Klimawandel für das Leben schaffen

Ja zum Menschen von Anfang an.

Klimawandel für das Leben schaffen
Ja zum Menschen von Anfang an.

Liebe Freunde des Lebensrechts,

ein Klimawandel im Lebensrecht: Diese Begriffsanregung von Elisa Ahrens, der Geschäftsführerin der Stiftung Ja zum Leben aus der letzten Sendung Perspektive Leben bei EWTN (siehe unten) greifen wir gerne auf, denn das ist es, was wir brauchen.

Die neue republikanische Regierung in den USA sieht das offenbar auch so. In den neun Tagen seit Regierungsbeginn wurden unter anderem 23 Menschen begnadigt und aus der Gefängnishaft entlassen, die nichts anderes getan hatten, als öffentlich für das Lebensrecht einzutreten und aufzutreten. Außerdem wurden finanzielle Mittel für die Abtreibungsorganisation Planned Parenthood gestrichen und es werden Entwicklungshilfegelder daraufhin geprüft, ob sie wirklich für humanitäre Zwecke verwendet oder zum Beispiel für Abtreibungspropaganda und -programme zweckentfremdet werden. 

Im Gesundheitsausschuss des Deutschen Bundestages findet heute eine Anhörung zum Thema Widerspruchsregelung bei der Organspende statt. Möglicherweise wird die Änderung von der aktuellen Entscheidungsregelung (man entscheidet sich bewusst dazu, Organspender zu sein) zur Widerspruchsregelung (jeder ist automatisch Organspender, außer er entscheidet sich bewusst dagegen) noch in den letzten beiden Bundestagssitzungen am 10. und 11. Februar angestrebt.

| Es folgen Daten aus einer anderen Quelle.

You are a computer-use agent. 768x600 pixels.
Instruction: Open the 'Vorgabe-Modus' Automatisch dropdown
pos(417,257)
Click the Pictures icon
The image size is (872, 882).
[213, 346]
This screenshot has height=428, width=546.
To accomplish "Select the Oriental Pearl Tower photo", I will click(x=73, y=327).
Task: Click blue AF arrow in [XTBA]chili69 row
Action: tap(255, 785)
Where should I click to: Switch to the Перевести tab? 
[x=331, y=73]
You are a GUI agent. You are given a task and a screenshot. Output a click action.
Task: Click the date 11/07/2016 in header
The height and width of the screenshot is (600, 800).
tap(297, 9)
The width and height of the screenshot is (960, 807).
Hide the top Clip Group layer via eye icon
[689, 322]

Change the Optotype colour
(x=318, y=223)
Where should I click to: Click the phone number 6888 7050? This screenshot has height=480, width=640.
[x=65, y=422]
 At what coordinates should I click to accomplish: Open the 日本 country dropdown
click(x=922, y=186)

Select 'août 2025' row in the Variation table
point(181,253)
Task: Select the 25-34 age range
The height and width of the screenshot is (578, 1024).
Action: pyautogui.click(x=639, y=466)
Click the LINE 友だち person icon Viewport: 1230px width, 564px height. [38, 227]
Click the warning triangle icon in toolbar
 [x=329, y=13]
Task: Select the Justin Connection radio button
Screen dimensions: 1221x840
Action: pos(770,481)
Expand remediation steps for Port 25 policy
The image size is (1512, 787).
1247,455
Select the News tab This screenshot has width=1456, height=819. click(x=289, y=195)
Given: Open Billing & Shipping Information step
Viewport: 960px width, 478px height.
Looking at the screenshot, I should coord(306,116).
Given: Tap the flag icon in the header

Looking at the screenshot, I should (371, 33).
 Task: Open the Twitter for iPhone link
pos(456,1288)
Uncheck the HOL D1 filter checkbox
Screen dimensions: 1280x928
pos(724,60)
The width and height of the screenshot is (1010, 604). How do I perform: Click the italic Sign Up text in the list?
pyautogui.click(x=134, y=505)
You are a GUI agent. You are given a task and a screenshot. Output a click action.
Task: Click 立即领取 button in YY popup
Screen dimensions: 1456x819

Einen thematisch vertiefenden Artikel zur gängigen Hirntoddefinition finden Sie in diesem Newsletter. 

Die Organspende und der Hirntod sind, ebenso wie alle anderen relevanten Bereiche des Lebensrechts, auch Thema bei unserem II. Leben.Würde-Kongress, den wir gemeinsam mit dem Schönblick und idea als Veranstalter vom 09.-11.05.2025 durchführen. Der Kongress dient der Fortbildung und Diskussion, der Vernetzung und der Präsentation von Vereinen und Initiativen. Dazu laden wir herzlich ein!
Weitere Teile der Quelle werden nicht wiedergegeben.